• _AIM OF THE TASK_: Switch every "center point" in the data below to "middle point", and give all the lines back with everything else left the same.

• _MATERIAL PROVIDED_:
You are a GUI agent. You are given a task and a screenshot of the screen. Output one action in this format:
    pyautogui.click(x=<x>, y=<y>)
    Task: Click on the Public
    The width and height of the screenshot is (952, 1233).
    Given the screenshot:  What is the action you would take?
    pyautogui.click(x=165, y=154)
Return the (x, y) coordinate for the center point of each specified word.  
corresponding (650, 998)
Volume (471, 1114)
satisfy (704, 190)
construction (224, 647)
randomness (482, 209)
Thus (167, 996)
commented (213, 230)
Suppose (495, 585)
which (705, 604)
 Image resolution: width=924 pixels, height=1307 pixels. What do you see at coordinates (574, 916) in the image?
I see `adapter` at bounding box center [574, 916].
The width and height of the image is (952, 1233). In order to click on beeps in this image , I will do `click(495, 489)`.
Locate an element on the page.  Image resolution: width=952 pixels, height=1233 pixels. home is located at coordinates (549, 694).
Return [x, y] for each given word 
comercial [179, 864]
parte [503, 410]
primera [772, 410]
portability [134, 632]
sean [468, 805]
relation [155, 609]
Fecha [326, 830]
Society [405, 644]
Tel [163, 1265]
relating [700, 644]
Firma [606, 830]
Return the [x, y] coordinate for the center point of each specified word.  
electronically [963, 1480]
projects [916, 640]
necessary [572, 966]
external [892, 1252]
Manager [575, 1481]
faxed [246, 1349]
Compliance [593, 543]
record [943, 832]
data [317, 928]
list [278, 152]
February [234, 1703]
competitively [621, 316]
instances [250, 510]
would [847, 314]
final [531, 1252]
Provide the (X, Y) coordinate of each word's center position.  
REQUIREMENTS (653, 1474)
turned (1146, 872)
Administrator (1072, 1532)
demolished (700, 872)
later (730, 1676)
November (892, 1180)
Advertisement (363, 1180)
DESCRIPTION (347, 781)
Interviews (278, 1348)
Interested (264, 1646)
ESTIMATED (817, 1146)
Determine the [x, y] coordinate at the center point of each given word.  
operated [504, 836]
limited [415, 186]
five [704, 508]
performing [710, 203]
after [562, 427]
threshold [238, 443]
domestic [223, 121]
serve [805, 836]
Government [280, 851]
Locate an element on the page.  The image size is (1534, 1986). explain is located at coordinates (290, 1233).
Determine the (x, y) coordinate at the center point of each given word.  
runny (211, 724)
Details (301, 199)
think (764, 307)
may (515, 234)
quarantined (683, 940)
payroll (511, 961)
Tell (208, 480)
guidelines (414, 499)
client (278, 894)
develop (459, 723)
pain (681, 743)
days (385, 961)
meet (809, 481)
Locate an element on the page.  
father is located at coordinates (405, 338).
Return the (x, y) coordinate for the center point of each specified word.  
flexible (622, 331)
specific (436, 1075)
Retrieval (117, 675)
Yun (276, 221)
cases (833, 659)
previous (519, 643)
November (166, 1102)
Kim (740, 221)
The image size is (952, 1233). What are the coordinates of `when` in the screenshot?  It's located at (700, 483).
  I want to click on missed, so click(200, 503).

• _EXERCISE RESPONSE_:
You are a GUI agent. You are given a task and a screenshot of the screen. Output one action in this format:
    pyautogui.click(x=<x>, y=<y>)
    Task: Click on the Public
    The width and height of the screenshot is (952, 1233).
    Given the screenshot:  What is the action you would take?
    pyautogui.click(x=165, y=154)
Return the (x, y) coordinate for the middle point of each specified word.  
corresponding (650, 998)
Volume (471, 1114)
satisfy (704, 190)
construction (224, 647)
randomness (482, 209)
Thus (167, 996)
commented (213, 230)
Suppose (495, 585)
which (705, 604)
 Image resolution: width=924 pixels, height=1307 pixels. What do you see at coordinates (574, 916) in the image?
I see `adapter` at bounding box center [574, 916].
The width and height of the image is (952, 1233). In order to click on beeps in this image , I will do `click(495, 489)`.
Locate an element on the page.  Image resolution: width=952 pixels, height=1233 pixels. home is located at coordinates (549, 694).
Return [x, y] for each given word 
comercial [179, 864]
parte [503, 410]
primera [772, 410]
portability [134, 632]
sean [468, 805]
relation [155, 609]
Fecha [326, 830]
Society [405, 644]
Tel [163, 1265]
relating [700, 644]
Firma [606, 830]
Return the [x, y] coordinate for the middle point of each specified word.  
electronically [963, 1480]
projects [916, 640]
necessary [572, 966]
external [892, 1252]
Manager [575, 1481]
faxed [246, 1349]
Compliance [593, 543]
record [943, 832]
data [317, 928]
list [278, 152]
February [234, 1703]
competitively [621, 316]
instances [250, 510]
would [847, 314]
final [531, 1252]
Provide the (X, Y) coordinate of each word's center position.  
REQUIREMENTS (653, 1474)
turned (1146, 872)
Administrator (1072, 1532)
demolished (700, 872)
later (730, 1676)
November (892, 1180)
Advertisement (363, 1180)
DESCRIPTION (347, 781)
Interviews (278, 1348)
Interested (264, 1646)
ESTIMATED (817, 1146)
Determine the [x, y] coordinate at the middle point of each given word.  
operated [504, 836]
limited [415, 186]
five [704, 508]
performing [710, 203]
after [562, 427]
threshold [238, 443]
domestic [223, 121]
serve [805, 836]
Government [280, 851]
Locate an element on the page.  The image size is (1534, 1986). explain is located at coordinates (290, 1233).
Determine the (x, y) coordinate at the middle point of each given word.  
runny (211, 724)
Details (301, 199)
think (764, 307)
may (515, 234)
quarantined (683, 940)
payroll (511, 961)
Tell (208, 480)
guidelines (414, 499)
client (278, 894)
develop (459, 723)
pain (681, 743)
days (385, 961)
meet (809, 481)
Locate an element on the page.  
father is located at coordinates (405, 338).
Return the (x, y) coordinate for the middle point of each specified word.  
flexible (622, 331)
specific (436, 1075)
Retrieval (117, 675)
Yun (276, 221)
cases (833, 659)
previous (519, 643)
November (166, 1102)
Kim (740, 221)
The image size is (952, 1233). What are the coordinates of `when` in the screenshot?  It's located at (700, 483).
  I want to click on missed, so click(200, 503).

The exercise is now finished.